**GIVEN RECORDS**

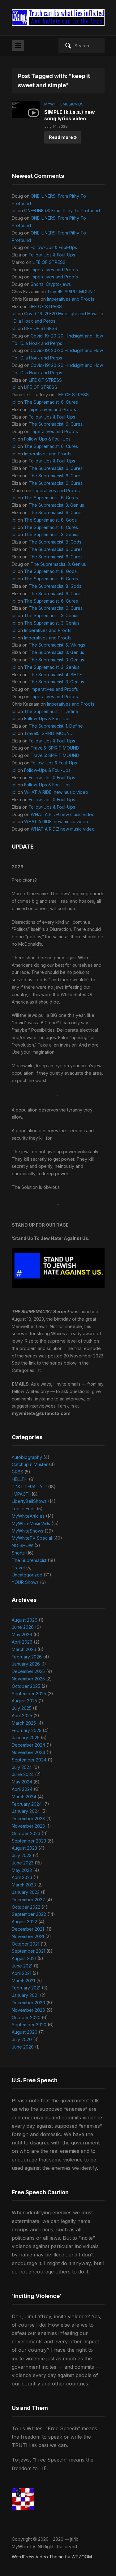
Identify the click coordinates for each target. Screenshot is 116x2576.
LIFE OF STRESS (49, 262)
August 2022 (24, 1921)
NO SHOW (22, 1545)
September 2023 (29, 1840)
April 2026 (22, 1642)
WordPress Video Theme (38, 2556)
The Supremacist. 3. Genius (56, 505)
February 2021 (26, 1987)
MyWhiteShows (27, 1530)
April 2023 (22, 1877)
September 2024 (29, 1759)
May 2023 (22, 1870)
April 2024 (22, 1789)
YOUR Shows (25, 1582)
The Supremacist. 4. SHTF (55, 674)
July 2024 (22, 1767)
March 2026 (24, 1649)
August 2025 (24, 1700)
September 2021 (28, 1951)
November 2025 (28, 1678)
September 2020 (29, 2024)
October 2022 (26, 1907)
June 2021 (22, 1965)
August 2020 (24, 2032)
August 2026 (24, 1620)
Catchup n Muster (30, 1464)
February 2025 (26, 1730)
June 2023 (22, 1862)
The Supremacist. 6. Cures (51, 402)
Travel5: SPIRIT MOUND (71, 291)
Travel (18, 1567)
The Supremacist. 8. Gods (50, 520)
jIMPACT (20, 1494)
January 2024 (26, 1811)
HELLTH (20, 1479)
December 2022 (28, 1899)
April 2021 (21, 1973)
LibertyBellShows (29, 1501)
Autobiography (27, 1457)
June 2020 (23, 2046)
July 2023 (22, 1855)
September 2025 (29, 1693)
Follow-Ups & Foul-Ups (54, 247)
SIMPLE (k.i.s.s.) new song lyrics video (69, 115)
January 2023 (26, 1892)
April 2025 (22, 1715)
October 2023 (26, 1833)
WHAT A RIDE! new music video (56, 792)
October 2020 (26, 2017)
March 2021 (23, 1980)
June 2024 (23, 1774)
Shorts (18, 1552)
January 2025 (26, 1737)
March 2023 (24, 1884)
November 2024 (28, 1752)
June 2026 (23, 1627)
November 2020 (28, 2010)
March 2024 (24, 1796)
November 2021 (28, 1936)
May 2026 (22, 1634)
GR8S (17, 1471)
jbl (14, 210)
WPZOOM (81, 2556)
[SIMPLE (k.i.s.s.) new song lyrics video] (26, 109)
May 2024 (22, 1781)
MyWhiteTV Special (32, 1538)
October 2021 (25, 1943)
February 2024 (27, 1804)
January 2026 (26, 1663)
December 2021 (28, 1929)
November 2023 (28, 1826)
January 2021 (25, 1995)
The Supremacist (29, 1560)
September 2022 (29, 1914)
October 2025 (26, 1686)
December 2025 (28, 1671)
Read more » (63, 137)
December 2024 (28, 1745)
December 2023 (28, 1818)
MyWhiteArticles (28, 1516)
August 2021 (24, 1958)
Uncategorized (27, 1574)
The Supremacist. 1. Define (51, 711)
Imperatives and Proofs (54, 269)
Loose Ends (24, 1508)
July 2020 (22, 2039)
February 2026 (27, 1656)
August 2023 (24, 1848)
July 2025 (22, 1708)
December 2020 (28, 2002)
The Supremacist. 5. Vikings (57, 644)
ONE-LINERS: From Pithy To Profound (62, 210)
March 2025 (24, 1723)
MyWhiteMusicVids (64, 104)
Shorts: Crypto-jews (51, 284)
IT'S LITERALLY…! (29, 1486)
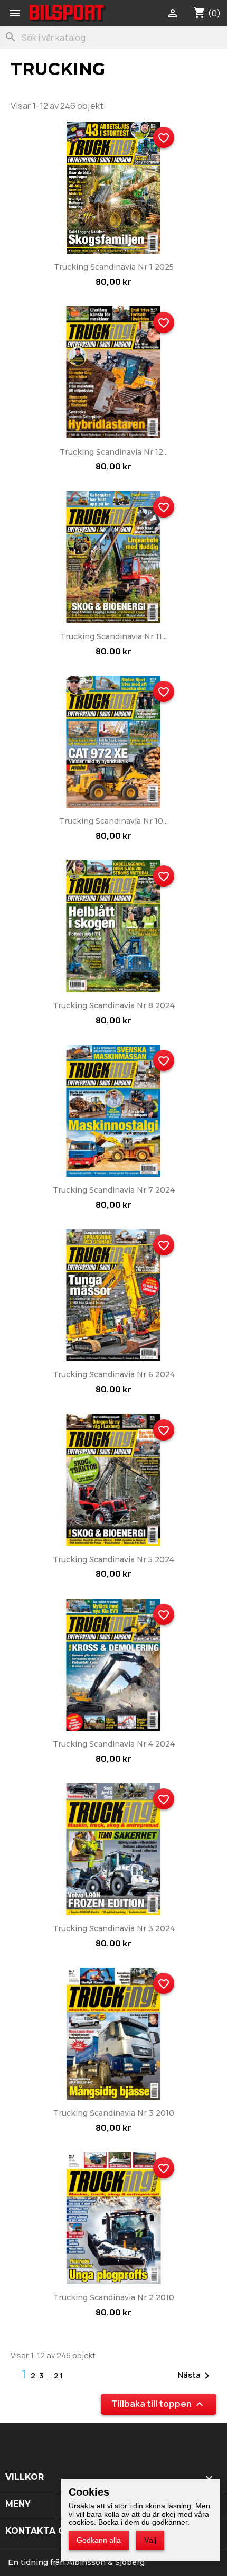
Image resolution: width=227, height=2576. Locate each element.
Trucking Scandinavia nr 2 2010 (113, 2297)
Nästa (195, 2375)
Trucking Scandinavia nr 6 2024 (114, 1374)
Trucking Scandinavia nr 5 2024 (113, 1559)
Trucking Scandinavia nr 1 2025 (114, 267)
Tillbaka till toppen (158, 2404)
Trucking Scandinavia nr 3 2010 (113, 2113)
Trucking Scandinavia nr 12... (114, 452)
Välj (150, 2540)
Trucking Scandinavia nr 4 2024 (114, 1744)
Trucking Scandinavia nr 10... (113, 821)
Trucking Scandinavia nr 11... (113, 636)
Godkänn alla (99, 2540)
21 (59, 2375)
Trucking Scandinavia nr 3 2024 (114, 1928)
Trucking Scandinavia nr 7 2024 (114, 1190)
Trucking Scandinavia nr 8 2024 (114, 1005)
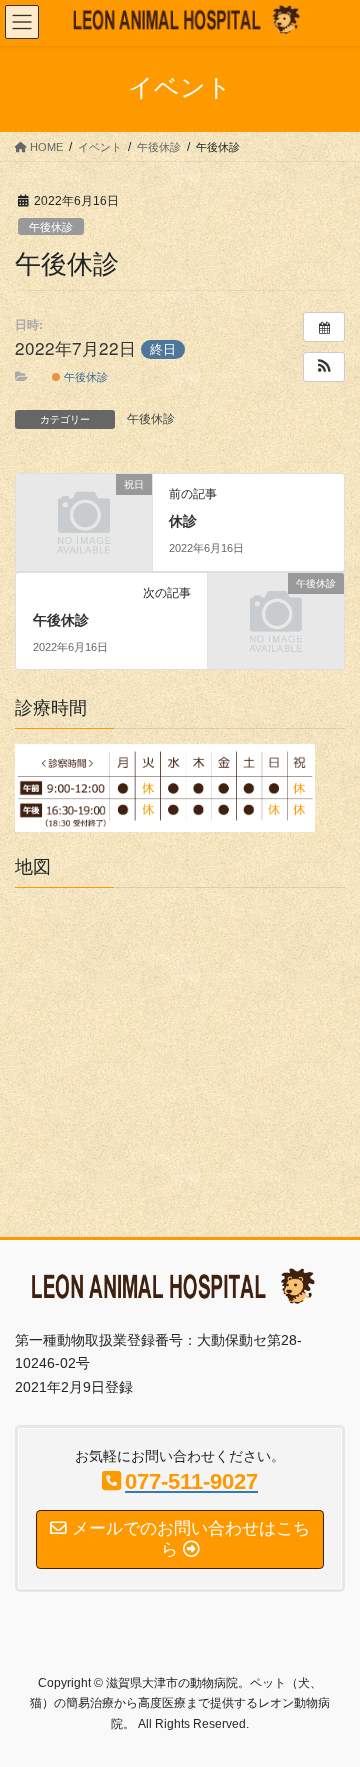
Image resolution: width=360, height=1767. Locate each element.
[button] (324, 367)
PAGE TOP (331, 1696)
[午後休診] (276, 613)
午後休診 (51, 227)
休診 (183, 521)
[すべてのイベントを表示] (324, 327)
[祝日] (84, 515)
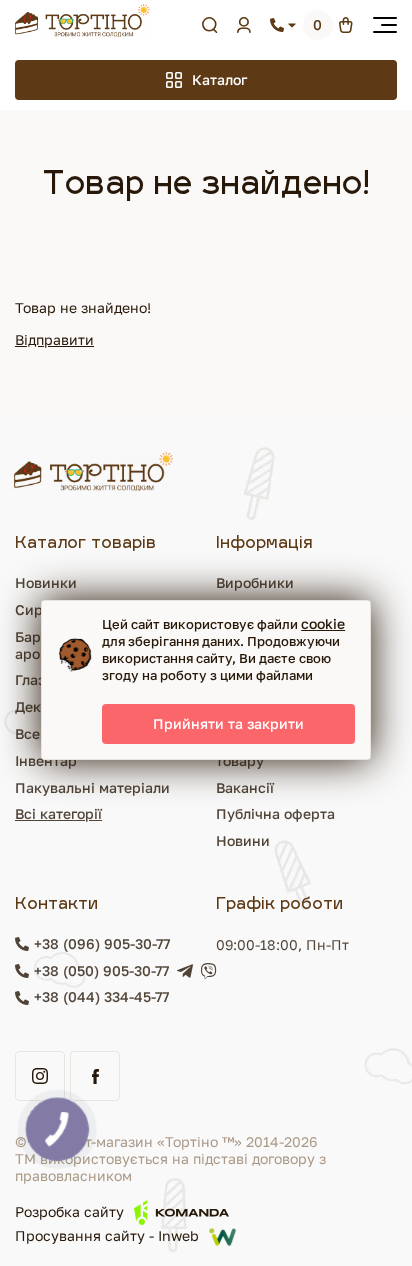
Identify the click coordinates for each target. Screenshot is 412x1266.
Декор (36, 706)
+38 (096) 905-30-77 (102, 944)
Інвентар (46, 760)
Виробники (255, 582)
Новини (243, 840)
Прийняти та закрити (228, 723)
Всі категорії (58, 813)
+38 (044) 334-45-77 (101, 997)
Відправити (54, 339)
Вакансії (245, 787)
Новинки (46, 582)
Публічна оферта (275, 813)
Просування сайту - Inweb (107, 1236)
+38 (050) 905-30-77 (101, 971)
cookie (323, 623)
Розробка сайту (69, 1211)
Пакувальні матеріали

**PROMPT**
Please transcribe all of the entries word for word, with the pictures left out.

**ANSWER BOX**
Identify the click coordinates for each target. Screenshot is 116x2576.
LIFE OF STRESS (49, 262)
August 2022 (24, 1921)
NO SHOW (22, 1545)
September 2023 (29, 1840)
April 2026 (22, 1642)
WordPress Video Theme (38, 2556)
The Supremacist. 3. Genius (56, 505)
February 2021 (26, 1987)
MyWhiteShows (27, 1530)
April 2023 (22, 1877)
September 2024 (29, 1759)
May 2023 (22, 1870)
April 2024 (22, 1789)
YOUR Shows (25, 1582)
The Supremacist. 4. SHTF (55, 674)
July 2024 (22, 1767)
March 2026 (24, 1649)
August 2025 (24, 1700)
September 2021 (28, 1951)
November 2025 (28, 1678)
September 2020 (29, 2024)
October 2022 (26, 1907)
June 2021 (22, 1965)
August 2020 (24, 2032)
August 2026 (24, 1620)
Catchup n Muster (30, 1464)
February 2025 (26, 1730)
June 2023 (22, 1862)
The Supremacist. 6. Cures (51, 402)
Travel5: SPIRIT MOUND (71, 291)
Travel (18, 1567)
The Supremacist. 8. Gods (50, 520)
jIMPACT (20, 1494)
January 2024 (26, 1811)
HELLTH (20, 1479)
December 2022 (28, 1899)
April 2021 (21, 1973)
LibertyBellShows (29, 1501)
Autobiography (27, 1457)
June 2020 (23, 2046)
July 2023 (22, 1855)
September 2025 (29, 1693)
Follow-Ups & Foul-Ups (54, 247)
SIMPLE (k.i.s.s.) new song lyrics video (69, 115)
January 2023 (26, 1892)
April 2025 (22, 1715)
October 2023 (26, 1833)
WHAT A RIDE! new music video (56, 792)
October 2020 (26, 2017)
March 2021 (23, 1980)
June 2024 (23, 1774)
Shorts (18, 1552)
January 2025 (26, 1737)
March 2023 (24, 1884)
November 2024 (28, 1752)
June 2026 (23, 1627)
November 2020 (28, 2010)
March 2024 (24, 1796)
November 2021 (28, 1936)
May 2026 (22, 1634)
GR8S (17, 1471)
jbl (14, 210)
WPZOOM (81, 2556)
[SIMPLE (k.i.s.s.) new song lyrics video] (26, 109)
May 2024 (22, 1781)
MyWhiteTV Special (32, 1538)
October 2021 (25, 1943)
February 2024 (27, 1804)
January 2026 (26, 1663)
December 2021 (28, 1929)
November 2023 (28, 1826)
January 2021 (25, 1995)
The Supremacist (29, 1560)
September 2022 (29, 1914)
October 2025 (26, 1686)
December 2025 (28, 1671)
Read more » (63, 137)
December 2024 (28, 1745)
December 2023 (28, 1818)
MyWhiteArticles (28, 1516)
August 2021 (24, 1958)
Uncategorized (27, 1574)
The Supremacist. 1. Define (51, 711)
Imperatives and Proofs (54, 269)
Loose Ends (24, 1508)
July 2020 (22, 2039)
February 2026 (27, 1656)
August 2023 (24, 1848)
July 2025 (22, 1708)
December 2020 (28, 2002)
The Supremacist. 5. Vikings (57, 644)
ONE-LINERS: From Pithy To Profound (62, 210)
March 2025 (24, 1723)
MyWhiteMusicVids (64, 104)
Shorts: Crypto-jews (51, 284)
IT'S LITERALLY…! (29, 1486)
Image resolution: width=227, height=2576. Locate each element.
Trucking Scandinavia nr 2 2010 (113, 2297)
Nästa (195, 2375)
Trucking Scandinavia nr 6 2024 (114, 1374)
Trucking Scandinavia nr 5 2024 (113, 1559)
Trucking Scandinavia nr 1 2025 (114, 267)
Tillbaka till toppen (158, 2404)
Trucking Scandinavia nr 3 2010 (113, 2113)
Trucking Scandinavia nr 12... (114, 452)
Välj (150, 2540)
Trucking Scandinavia nr 4 2024 (114, 1744)
Trucking Scandinavia nr 10... (113, 821)
Trucking Scandinavia nr 11... (113, 636)
Godkänn alla (99, 2540)
21 (59, 2375)
Trucking Scandinavia nr 3 2024 (114, 1928)
Trucking Scandinavia nr 7 2024 (114, 1190)
Trucking Scandinavia nr 8 2024 (114, 1005)
Image resolution: width=360, height=1767. Locate each element.
[button] (324, 367)
PAGE TOP (331, 1696)
[午後休診] (276, 613)
午後休診 (51, 227)
休診 (183, 521)
[すべてのイベントを表示] (324, 327)
[祝日] (84, 515)
Identify the click coordinates for each target. Screenshot is 412x1266.
Декор (36, 706)
+38 (096) 905-30-77 (102, 944)
Інвентар (46, 760)
Виробники (255, 582)
Новини (243, 840)
Прийняти та закрити (228, 723)
Всі категорії (58, 813)
+38 (044) 334-45-77 (101, 997)
Відправити (54, 339)
Вакансії (245, 787)
Новинки (46, 582)
Публічна оферта (275, 813)
Просування сайту - Inweb (107, 1236)
+38 (050) 905-30-77 (101, 971)
cookie (323, 623)
Розробка сайту (69, 1211)
Пакувальні матеріали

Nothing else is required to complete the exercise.